_What to work on_
Repeat, exactly as they appear, the lines from the one with "1005x565 pixels. How" through the last line of the entries below, but none of the pictures.

_Supplied information_
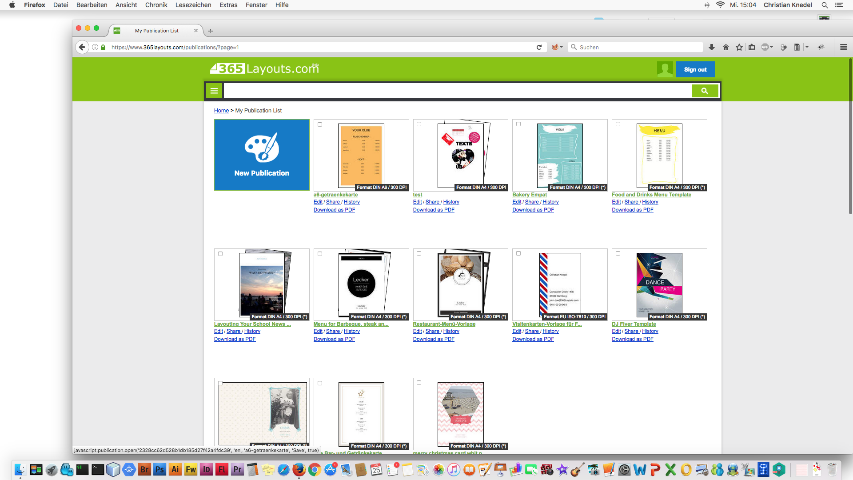Open the clipboard icon's dropdown arrow
Viewport: 853px width, 480px height.
click(807, 47)
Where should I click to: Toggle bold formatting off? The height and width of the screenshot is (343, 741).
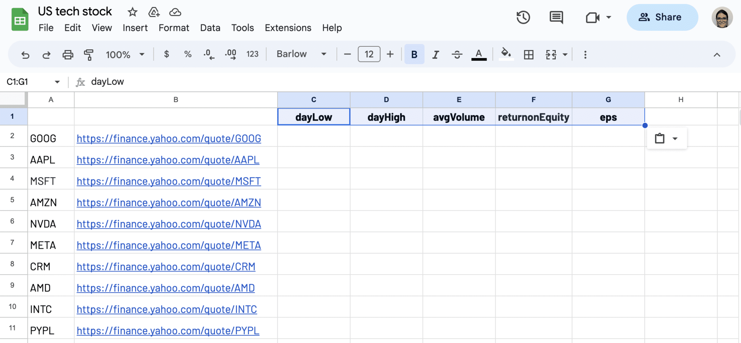point(414,54)
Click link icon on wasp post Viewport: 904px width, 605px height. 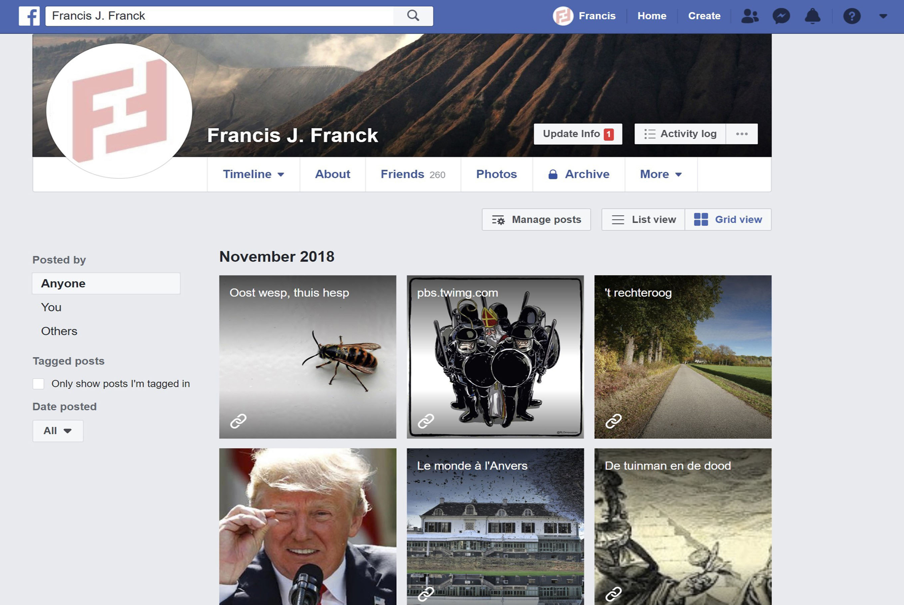pyautogui.click(x=238, y=421)
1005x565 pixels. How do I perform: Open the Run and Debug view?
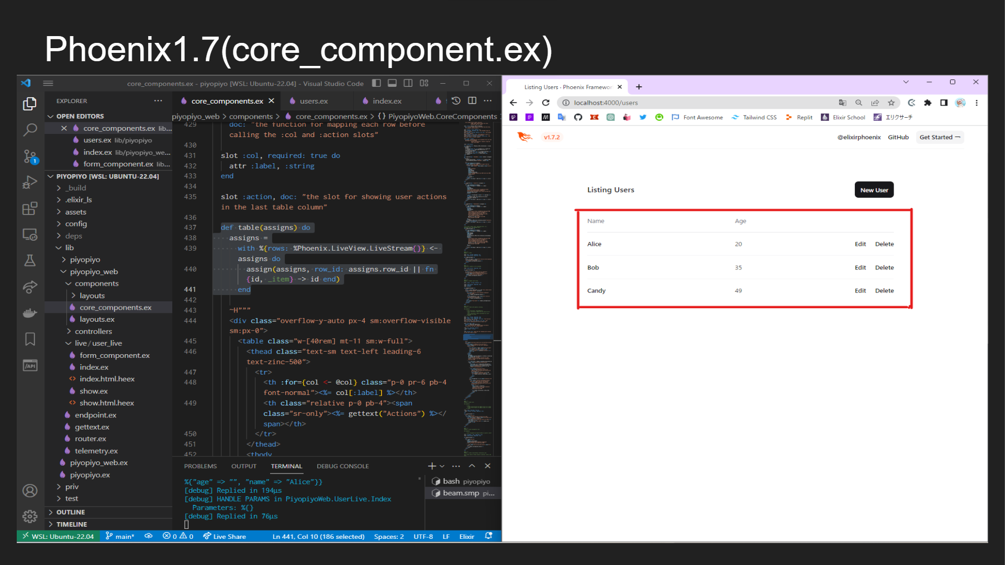(x=30, y=182)
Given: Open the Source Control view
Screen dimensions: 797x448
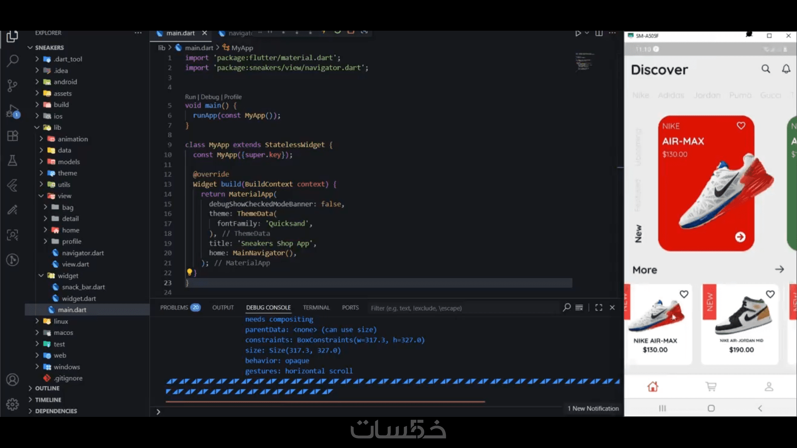Looking at the screenshot, I should point(12,86).
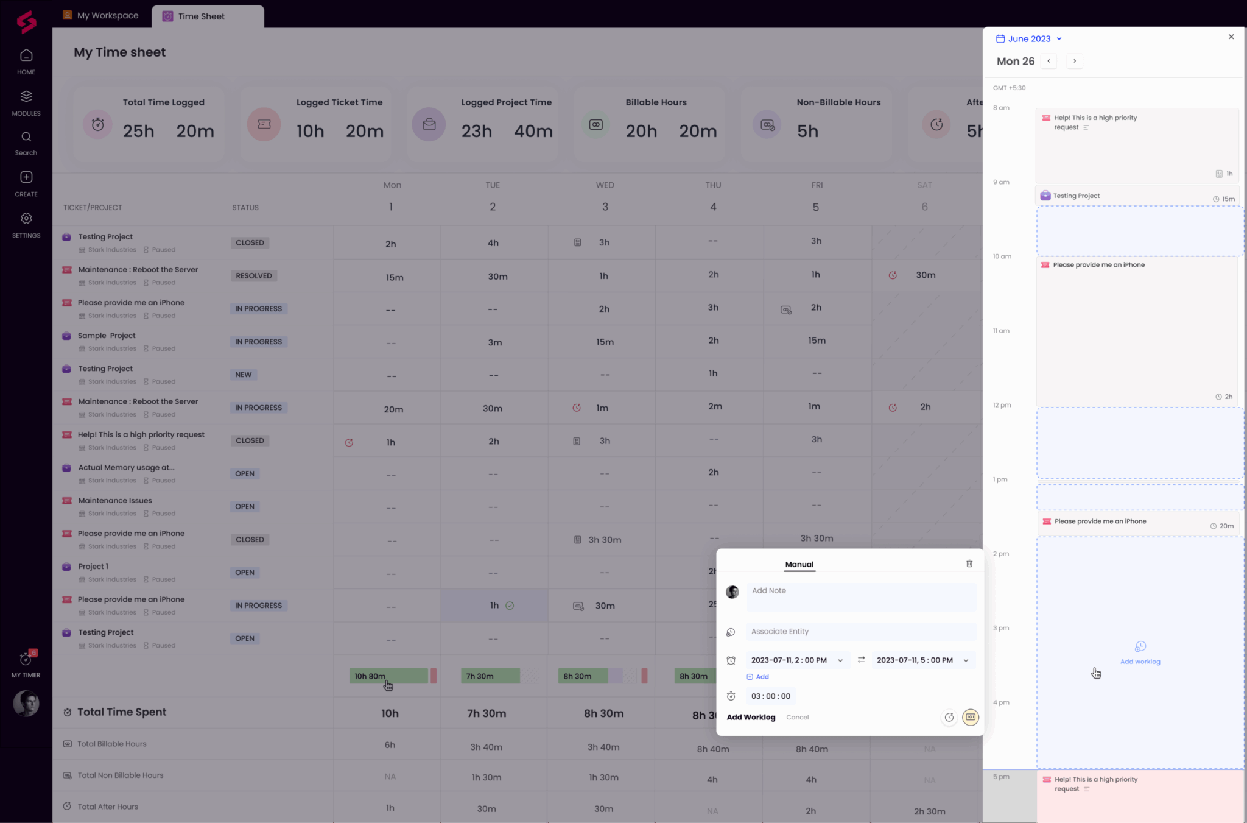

_Answer box_
1005x565 pixels. How do I perform: Open the Run and Debug view?
(x=30, y=182)
Given: Open the Source Control view
Screen dimensions: 797x448
Looking at the screenshot, I should point(12,86).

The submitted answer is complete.